When we choose to see addictions as parts that are trying to protect us from emotional and mental harm; there is a tremendous increase in compassion to ourselves and the efforts we make. If we adopted this mentality locally, nationally – there would be more healthy people in recovery. We would see people seeming rested, kind. 
 
There is *so* much more here. I’ll leave this session with the title of Dick Schwartz’s last book, there are “No Bad Parts.” 
 

3. Keynote Talk: Psychological Trauma Underlying Mental Processes.

Gabor Mate (https://drgabormate.com) and Richard Schwartz (https://ifs-institute.com/about-us/richard-c-schwartz-phd)
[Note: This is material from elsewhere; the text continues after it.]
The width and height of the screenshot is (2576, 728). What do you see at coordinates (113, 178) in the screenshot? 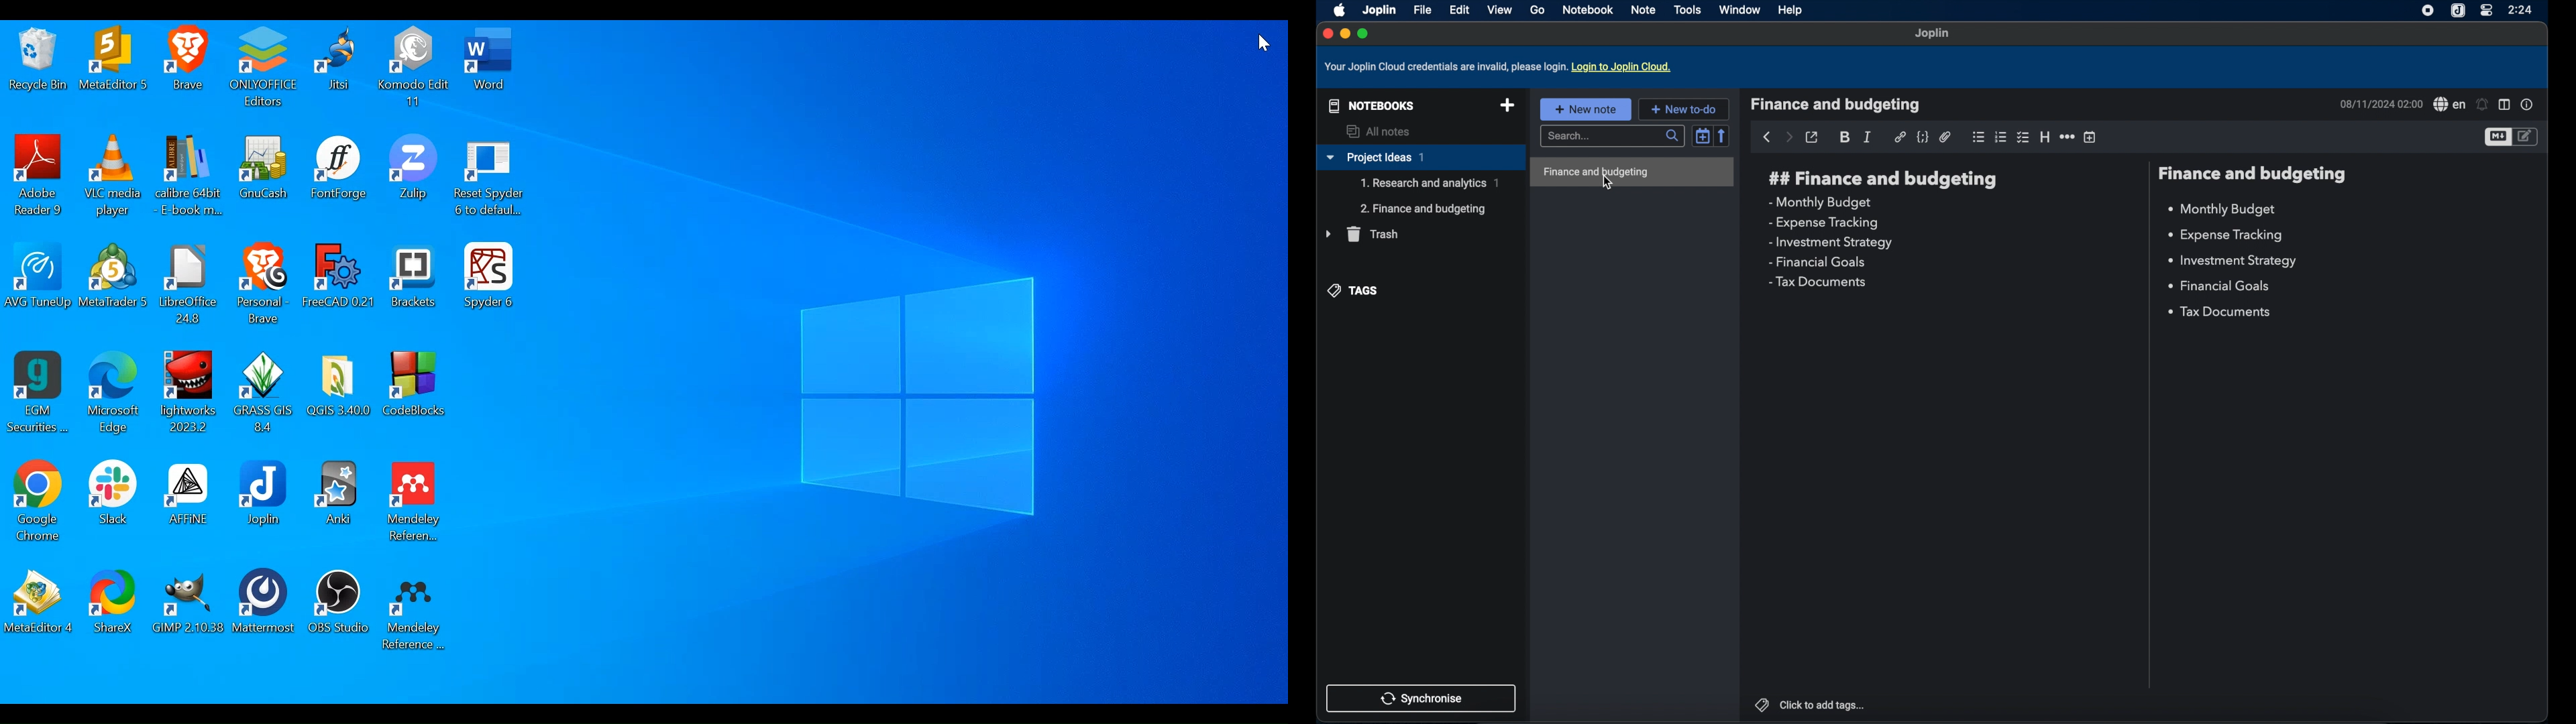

These two men have created a different way to consider trauma, healing, and the human experience. For me personally they have changed the way I am a therapist and the way that I relate to myself and others. 

 
I have almost too much good I can say about Gabor Mate and his work. He has a tremendous amount of research, work, and experience he brings into the trauma field. Today’s talk was about the impact of stress, trauma, and emotional turmoil on the physical body. 
 
He shared about how his years as a family doctor showed him that the questions doctors don’t ask are truly the real reason why we are all sick. Some of the questions he mentioned are about our childhood trauma; experiences of loss; how daily family life is; environmental concerns. He shared significant clinical experiences showing the correlation of increased stress with increased inflammation in the body and when we dismiss or shove our emotions down then our own immune system will become depressed. When the immune system becomes depressed we are more likely to become ill. One metaphorical example he shared was that emotions, especially healthy anger are a boundary marker for us of what is okay and not okay. However he compared the literal purpose of our immune system to that it is a boundary of what gets to come in and stays out of our body. 
 
He draws together impressive evidence of a literal mind/body connection that is at play within us daily. To learn more check out his website listed above, podcast interviews he has done, as well as any of his books (The Myth of Normal is the most current one). 
 
Now, it was great to hear from Dick Schwartz again. In this talk what he shared was very similar to the session earlier in the day. He added on the implications of IFS being used at a systemic level to facilitate large scale healing and resolution. Some of these large scale examples he gave were: group therapies, conflict resolution, mediation, legacy burdens, activism, companies, group therapies. He shared that there is more than enough evidence that groups, people, cultures, employees just want to be witnessed. This idea of IFS being used in systems could bring us miraculous outcomes.